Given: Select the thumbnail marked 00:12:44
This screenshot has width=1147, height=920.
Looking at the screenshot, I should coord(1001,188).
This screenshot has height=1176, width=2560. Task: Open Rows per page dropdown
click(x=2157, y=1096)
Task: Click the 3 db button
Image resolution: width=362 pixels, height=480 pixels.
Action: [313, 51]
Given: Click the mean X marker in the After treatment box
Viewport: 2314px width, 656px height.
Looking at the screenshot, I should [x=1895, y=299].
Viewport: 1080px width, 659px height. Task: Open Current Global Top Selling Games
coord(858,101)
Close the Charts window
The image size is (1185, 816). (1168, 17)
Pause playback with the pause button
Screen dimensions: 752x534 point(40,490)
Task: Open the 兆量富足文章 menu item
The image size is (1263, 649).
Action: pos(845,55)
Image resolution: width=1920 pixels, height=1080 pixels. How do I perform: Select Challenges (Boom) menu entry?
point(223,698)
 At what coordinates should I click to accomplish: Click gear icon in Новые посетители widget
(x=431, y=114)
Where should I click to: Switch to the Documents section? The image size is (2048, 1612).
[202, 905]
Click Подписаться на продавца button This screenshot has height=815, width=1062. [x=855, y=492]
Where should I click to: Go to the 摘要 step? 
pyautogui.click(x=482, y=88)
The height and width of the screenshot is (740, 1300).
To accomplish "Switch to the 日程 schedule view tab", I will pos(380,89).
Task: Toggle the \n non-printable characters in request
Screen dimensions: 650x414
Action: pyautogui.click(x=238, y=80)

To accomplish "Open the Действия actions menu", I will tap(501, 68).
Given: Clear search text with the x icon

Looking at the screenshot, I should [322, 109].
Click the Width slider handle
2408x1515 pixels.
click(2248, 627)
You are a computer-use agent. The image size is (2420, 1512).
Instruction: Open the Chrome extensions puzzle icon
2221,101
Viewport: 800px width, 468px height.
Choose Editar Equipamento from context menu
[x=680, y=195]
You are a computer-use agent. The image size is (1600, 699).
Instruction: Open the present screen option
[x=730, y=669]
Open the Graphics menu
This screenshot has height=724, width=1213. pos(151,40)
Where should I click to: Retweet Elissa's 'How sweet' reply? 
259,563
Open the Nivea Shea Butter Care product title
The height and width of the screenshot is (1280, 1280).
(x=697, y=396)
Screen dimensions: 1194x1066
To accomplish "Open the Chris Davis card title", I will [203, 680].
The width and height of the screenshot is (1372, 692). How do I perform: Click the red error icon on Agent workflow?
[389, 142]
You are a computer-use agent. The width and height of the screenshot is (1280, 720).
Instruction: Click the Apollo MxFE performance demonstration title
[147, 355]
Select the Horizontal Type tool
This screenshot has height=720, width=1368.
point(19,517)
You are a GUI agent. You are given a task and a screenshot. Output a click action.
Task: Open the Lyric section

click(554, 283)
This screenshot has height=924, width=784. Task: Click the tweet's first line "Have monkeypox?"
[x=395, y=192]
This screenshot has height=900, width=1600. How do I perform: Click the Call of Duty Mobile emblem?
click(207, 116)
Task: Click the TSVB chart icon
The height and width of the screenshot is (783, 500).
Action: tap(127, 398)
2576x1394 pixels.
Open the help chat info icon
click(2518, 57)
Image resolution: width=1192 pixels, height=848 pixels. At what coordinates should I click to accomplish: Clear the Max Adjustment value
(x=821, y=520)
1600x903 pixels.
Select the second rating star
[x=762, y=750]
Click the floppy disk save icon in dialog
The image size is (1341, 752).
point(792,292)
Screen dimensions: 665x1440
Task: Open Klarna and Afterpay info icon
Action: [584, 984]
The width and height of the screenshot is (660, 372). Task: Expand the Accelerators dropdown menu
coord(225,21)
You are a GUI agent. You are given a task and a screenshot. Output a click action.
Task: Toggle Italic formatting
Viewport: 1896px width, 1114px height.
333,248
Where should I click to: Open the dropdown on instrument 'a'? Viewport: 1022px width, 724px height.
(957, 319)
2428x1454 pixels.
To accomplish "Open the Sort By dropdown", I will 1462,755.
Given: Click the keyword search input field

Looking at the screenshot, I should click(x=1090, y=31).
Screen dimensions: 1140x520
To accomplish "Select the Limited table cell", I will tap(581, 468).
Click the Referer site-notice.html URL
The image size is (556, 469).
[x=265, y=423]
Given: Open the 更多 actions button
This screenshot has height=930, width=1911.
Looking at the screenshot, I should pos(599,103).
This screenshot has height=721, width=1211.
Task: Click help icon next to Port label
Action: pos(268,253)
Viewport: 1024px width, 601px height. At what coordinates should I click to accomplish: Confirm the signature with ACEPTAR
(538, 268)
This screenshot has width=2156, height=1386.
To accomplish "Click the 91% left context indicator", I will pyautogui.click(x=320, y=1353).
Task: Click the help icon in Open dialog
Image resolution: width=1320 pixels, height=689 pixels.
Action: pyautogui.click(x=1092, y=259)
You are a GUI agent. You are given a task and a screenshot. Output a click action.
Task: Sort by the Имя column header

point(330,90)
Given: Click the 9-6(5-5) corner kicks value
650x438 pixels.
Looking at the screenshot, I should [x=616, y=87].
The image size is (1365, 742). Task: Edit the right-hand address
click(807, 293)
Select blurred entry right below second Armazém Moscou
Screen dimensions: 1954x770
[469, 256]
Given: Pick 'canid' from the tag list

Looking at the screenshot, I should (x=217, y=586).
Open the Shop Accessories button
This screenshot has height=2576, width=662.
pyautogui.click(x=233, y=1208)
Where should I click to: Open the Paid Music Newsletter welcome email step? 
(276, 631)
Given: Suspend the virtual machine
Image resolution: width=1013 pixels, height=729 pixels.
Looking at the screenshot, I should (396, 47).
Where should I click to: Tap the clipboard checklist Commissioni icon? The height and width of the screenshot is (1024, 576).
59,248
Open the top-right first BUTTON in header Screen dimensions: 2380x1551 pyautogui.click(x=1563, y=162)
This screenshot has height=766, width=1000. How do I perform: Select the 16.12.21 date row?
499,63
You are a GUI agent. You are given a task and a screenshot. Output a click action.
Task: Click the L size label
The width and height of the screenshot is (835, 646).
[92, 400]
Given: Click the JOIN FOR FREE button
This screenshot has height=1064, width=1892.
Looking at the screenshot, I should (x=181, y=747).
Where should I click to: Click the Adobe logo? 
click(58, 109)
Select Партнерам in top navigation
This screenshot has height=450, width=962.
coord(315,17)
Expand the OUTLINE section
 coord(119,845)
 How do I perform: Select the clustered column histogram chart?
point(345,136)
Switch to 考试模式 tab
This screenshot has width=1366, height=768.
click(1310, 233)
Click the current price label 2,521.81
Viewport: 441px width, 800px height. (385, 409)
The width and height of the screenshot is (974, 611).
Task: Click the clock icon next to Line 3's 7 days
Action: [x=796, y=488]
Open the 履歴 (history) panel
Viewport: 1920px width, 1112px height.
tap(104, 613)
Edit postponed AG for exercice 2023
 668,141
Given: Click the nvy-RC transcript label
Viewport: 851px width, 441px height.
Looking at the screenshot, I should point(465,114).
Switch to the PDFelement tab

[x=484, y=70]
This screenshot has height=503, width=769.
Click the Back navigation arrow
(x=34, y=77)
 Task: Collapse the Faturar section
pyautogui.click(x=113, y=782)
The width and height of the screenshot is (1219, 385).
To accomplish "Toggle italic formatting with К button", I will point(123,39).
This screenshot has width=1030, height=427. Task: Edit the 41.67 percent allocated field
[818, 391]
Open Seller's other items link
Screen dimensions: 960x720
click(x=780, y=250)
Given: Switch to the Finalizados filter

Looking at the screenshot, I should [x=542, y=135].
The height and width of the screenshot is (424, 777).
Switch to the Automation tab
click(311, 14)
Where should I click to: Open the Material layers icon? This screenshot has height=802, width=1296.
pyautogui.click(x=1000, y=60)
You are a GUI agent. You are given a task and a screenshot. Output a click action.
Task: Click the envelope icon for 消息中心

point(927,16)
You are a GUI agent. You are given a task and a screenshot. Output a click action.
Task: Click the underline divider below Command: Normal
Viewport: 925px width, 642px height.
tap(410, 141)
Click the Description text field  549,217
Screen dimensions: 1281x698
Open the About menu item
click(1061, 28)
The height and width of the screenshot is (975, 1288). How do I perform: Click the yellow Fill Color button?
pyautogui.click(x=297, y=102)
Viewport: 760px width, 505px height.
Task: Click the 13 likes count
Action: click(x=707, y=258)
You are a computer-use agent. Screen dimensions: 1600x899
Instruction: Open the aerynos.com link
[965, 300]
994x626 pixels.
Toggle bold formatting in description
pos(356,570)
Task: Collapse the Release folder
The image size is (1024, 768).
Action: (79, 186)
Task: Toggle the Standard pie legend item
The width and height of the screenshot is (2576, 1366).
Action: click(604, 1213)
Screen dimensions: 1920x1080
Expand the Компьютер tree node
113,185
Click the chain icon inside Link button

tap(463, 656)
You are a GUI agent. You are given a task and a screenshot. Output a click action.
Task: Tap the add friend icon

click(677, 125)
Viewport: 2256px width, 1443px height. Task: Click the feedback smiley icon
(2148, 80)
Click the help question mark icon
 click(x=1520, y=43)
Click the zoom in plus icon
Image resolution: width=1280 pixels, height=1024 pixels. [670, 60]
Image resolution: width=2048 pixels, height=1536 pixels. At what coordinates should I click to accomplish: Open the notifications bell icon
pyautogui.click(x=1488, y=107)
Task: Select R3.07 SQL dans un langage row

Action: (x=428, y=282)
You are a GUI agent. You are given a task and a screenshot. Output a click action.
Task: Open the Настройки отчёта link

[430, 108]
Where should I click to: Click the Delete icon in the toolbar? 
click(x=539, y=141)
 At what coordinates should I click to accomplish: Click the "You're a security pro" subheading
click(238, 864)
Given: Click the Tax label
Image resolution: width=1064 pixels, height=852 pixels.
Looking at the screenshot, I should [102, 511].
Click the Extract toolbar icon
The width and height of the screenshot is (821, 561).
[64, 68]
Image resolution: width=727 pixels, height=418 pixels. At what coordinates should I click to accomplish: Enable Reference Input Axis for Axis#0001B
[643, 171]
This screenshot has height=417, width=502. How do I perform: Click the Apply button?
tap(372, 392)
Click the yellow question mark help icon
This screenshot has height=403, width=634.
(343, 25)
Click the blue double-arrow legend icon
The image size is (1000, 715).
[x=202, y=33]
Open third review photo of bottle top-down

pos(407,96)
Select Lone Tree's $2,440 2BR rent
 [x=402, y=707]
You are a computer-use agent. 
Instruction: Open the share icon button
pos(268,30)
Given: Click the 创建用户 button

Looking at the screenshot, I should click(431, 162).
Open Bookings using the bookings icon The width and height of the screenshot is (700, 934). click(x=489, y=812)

====

_CONSIGNE_. Dans les données, remplacez « About » par « Settings » dans les lignes comprises entre celle qui contient « Click the Description » et celle qui contient « click(1061, 28) », incluses, puis recopiez ces lignes sans autre changement, s'il vous plaît.

_RÉPONSE_.
Click the Description text field  549,217
Screen dimensions: 1281x698
Open the Settings menu item
click(1061, 28)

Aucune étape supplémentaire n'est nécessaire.